Investigation of the surface mechanical properties of functionalized single-walled carbon nanotube (SWCNT) reinforced PDMS nanocomposites using nanoindentation analysis

Abstract

Functionalizing single-walled carbon nanotubes (SWCNT) with different chemical functional groups directly enhances their chemical adhesion and dispersion in viscous polymeric resins such as polydimethylsiloxane (PDMS). Nevertheless, the ideal surface polarity (hydrophilic or hydrophobic) for SWCNT to foster stronger chemical bonding with PDMS remains uncertain. This investigation delves into the impact of enhanced SWCNT dispersion within PDMS on the surface mechanical characteristics of this flexible composite system.

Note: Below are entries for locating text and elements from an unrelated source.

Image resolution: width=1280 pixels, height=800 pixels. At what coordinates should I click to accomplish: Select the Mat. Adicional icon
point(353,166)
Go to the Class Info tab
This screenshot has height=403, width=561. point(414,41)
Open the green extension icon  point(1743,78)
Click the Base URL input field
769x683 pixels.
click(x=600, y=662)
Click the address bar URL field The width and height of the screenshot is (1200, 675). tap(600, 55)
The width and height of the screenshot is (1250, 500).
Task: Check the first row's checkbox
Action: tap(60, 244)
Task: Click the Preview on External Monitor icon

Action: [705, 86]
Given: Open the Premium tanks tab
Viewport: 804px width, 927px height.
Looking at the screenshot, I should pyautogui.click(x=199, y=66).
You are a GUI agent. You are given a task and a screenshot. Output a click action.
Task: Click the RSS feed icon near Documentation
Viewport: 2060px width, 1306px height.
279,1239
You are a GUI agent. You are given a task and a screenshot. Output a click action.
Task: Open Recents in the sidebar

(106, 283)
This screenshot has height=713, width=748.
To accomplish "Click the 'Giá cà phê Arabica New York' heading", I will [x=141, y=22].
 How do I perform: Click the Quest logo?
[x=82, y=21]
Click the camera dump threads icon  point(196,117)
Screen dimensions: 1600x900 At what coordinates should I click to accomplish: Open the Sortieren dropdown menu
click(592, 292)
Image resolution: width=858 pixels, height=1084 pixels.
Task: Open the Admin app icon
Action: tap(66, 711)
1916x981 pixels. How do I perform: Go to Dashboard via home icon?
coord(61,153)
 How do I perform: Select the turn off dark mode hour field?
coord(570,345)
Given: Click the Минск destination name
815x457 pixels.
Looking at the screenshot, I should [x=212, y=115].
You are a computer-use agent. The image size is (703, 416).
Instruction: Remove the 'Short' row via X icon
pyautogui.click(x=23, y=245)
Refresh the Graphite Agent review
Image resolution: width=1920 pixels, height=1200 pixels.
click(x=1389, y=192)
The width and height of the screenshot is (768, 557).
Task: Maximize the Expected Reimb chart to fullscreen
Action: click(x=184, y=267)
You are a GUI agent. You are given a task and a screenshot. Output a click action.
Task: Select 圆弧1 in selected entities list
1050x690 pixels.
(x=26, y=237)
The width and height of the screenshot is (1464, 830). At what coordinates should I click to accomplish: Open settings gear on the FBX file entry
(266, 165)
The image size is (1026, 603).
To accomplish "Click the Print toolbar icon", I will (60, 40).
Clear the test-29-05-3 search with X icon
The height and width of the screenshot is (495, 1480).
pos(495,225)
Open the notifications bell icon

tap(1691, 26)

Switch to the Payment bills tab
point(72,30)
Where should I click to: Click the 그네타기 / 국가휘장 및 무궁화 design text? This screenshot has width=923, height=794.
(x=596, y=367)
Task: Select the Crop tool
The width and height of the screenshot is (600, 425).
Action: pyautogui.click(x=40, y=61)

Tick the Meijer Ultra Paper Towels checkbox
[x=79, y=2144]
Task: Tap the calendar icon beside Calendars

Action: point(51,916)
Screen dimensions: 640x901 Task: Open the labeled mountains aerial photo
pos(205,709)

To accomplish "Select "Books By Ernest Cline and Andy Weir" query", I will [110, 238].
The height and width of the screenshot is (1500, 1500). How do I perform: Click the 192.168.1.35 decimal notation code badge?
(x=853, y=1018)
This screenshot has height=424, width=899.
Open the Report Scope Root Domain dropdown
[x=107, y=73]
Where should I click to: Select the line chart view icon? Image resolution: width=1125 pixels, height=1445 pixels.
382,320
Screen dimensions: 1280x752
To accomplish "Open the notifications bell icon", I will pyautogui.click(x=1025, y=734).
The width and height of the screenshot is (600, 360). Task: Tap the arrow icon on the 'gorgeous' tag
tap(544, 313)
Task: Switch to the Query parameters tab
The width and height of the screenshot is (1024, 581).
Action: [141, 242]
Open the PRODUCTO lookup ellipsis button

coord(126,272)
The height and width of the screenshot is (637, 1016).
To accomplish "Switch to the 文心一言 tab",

We use carboxylic acid-functionalized SWCNT (COOH–SWCNT) and silane-functionalized SWCNT (sily–SWCNT), recognized for their hydrophilic and hydrophobic surface polarities, respectively, as reinforcing agents at ultra-low weight percentage loadings: 0.05 wt%, 0.5 wt%, and 1 wt%. We perform quasi-static nanoindentation analysis employing a Berkovich tip to probe the localized mechanical behavior of PDMS–SWCNT films at an indentation depth of 1 μm. Plastic deformation within the samples, denoted as plastic work (W_p), as well as the elastic modulus (E), hardness (H), and contact stiffness (S_c) of the composites are examined from the force–displacement curves to elucidate the enhancement in the surface mechanical attributes of the composite films.